L'intégralité du programme ne sera présentée qu'après les vacances, avec quelques avant-goûts pendant l'été.

Le CSV ne souhaite pas seulement un changement de personnes, mais aussi un changement programmatique. Le candidat tête de liste, Claude Wiseler, a expliqué de quoi était constitué le programme. Certaines idées attirent immédiatement la sympathie, d'autres sont nécessaires pour l'avenir.

PLUS DE JUSTICE SOCIALE

Le parti d'opposition veut plus de justice sociale. Les bas salaires doivent bénéficier d'exonérations fiscales. Le salaire minimum doit être régulièrement adapté. La classe d'impôts 1A doit être revue et rapprochée de la classe d'impôts 2. Le régime de transition doit passer de trois à cinq ans.

GARANTIR LES RETRAITES A LONG TERME

Le CSV souhaite que le tiers-payant soit étendu sans toutefois être généralisé. En ce qui concerne les retraites, le parti ne veut pas de coupes, mais il ne veut pas non plus faire de fausses promesses. Il faut garantir les pensions à long terme. Il faudrait en parler avec les partenaires sociaux.

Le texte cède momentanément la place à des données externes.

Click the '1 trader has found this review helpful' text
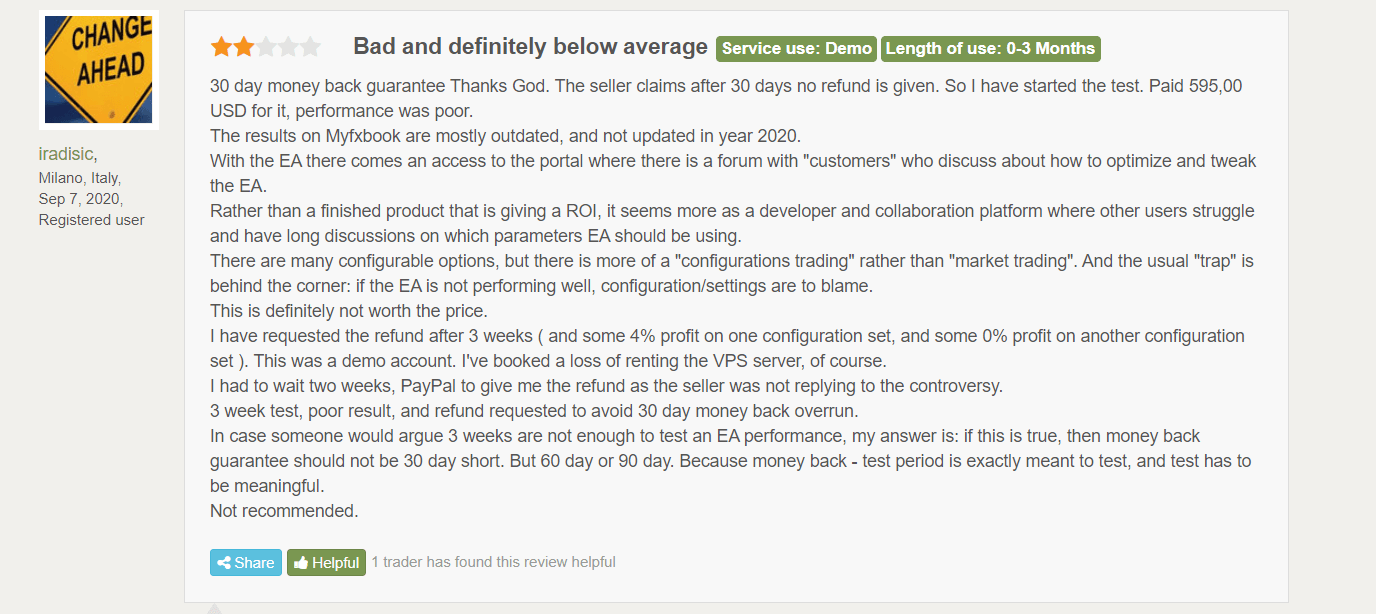1376x614 pixels. pos(493,562)
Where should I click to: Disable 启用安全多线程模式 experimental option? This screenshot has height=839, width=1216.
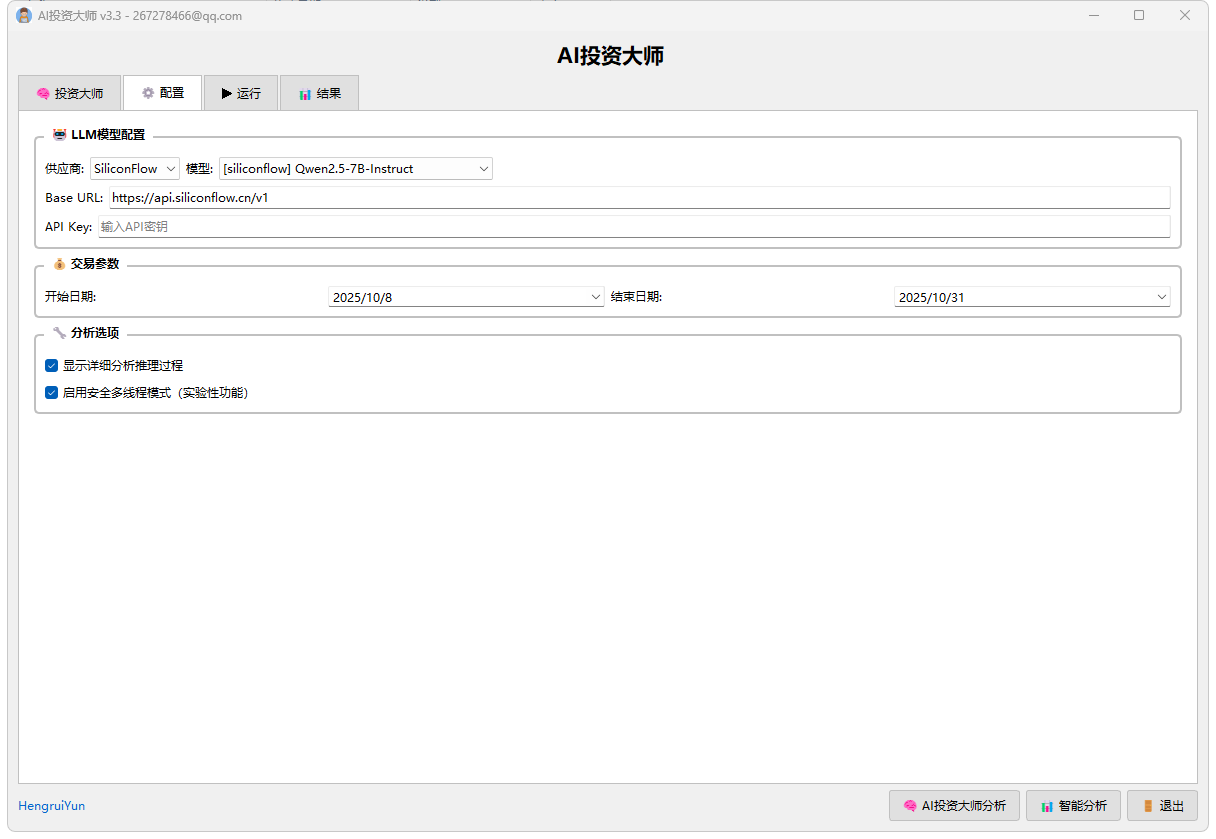50,392
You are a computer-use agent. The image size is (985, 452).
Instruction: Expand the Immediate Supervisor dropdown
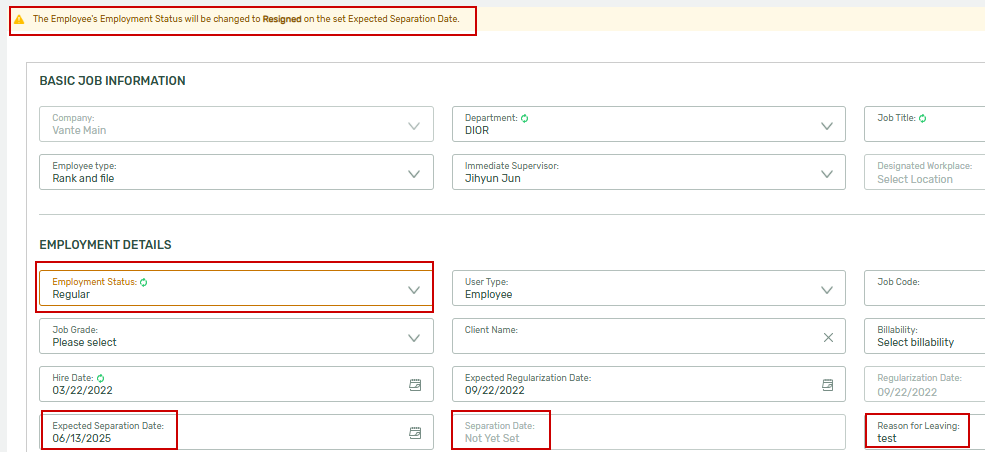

PAS DE FUSIONS FORCEES DES COMMUNES

Le parti d'opposition souhaite encore une réorganisation des communes. Nous ne voulons pas de fusions forcées, a souligné Claude Wiseler. Il n'est plus question ici des 60 communes citées au départ.  Nous ne voulons pas de polémique sur ce point, mais nous souhaitons préparer les communes pour l'avenir. Pour cela, il faut aussi un bourgmestre professionnel, qui ne puisse plus exercer dans le même temps les activités de député.